BEGIN Working data

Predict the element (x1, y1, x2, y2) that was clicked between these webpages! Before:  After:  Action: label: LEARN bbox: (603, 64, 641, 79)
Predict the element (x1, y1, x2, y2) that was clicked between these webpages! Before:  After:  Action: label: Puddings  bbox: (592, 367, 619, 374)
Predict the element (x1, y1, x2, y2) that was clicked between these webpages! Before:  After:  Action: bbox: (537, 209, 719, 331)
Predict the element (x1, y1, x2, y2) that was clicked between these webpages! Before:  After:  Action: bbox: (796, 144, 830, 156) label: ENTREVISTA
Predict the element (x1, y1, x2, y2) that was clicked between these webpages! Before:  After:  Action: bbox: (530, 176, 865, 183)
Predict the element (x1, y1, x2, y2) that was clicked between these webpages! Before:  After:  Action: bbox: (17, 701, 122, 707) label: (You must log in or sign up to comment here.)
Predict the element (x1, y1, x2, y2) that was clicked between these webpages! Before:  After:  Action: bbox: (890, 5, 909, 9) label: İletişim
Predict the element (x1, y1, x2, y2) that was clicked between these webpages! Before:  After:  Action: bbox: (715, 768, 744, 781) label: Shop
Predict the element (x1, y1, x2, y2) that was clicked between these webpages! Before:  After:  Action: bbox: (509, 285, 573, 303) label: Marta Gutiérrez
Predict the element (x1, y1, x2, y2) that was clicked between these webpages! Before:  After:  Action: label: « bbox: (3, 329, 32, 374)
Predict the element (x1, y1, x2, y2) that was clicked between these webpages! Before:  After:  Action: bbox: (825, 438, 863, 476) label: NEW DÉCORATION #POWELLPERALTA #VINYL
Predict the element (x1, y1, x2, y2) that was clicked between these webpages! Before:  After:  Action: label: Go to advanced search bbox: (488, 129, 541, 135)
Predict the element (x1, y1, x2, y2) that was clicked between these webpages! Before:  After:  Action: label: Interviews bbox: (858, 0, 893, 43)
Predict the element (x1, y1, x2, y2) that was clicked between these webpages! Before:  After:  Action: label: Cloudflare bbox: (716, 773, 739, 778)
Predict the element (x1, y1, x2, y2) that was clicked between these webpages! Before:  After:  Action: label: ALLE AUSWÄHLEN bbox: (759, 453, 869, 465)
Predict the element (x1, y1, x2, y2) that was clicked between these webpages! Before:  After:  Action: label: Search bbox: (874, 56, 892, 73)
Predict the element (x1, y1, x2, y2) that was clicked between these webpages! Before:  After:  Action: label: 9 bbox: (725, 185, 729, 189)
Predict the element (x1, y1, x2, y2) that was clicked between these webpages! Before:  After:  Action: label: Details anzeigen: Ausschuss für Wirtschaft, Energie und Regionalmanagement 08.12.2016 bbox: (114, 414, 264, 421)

END Working data

Reproduce verbatim the items from the line containing "453, 869, 465)" through the end of the items.

Predict the element (x1, y1, x2, y2) that was clicked between these webpages! Before:  After:  Action: label: ALLE AUSWÄHLEN bbox: (759, 453, 869, 465)
Predict the element (x1, y1, x2, y2) that was clicked between these webpages! Before:  After:  Action: label: Search bbox: (874, 56, 892, 73)
Predict the element (x1, y1, x2, y2) that was clicked between these webpages! Before:  After:  Action: label: 9 bbox: (725, 185, 729, 189)
Predict the element (x1, y1, x2, y2) that was clicked between these webpages! Before:  After:  Action: label: Details anzeigen: Ausschuss für Wirtschaft, Energie und Regionalmanagement 08.12.2016 bbox: (114, 414, 264, 421)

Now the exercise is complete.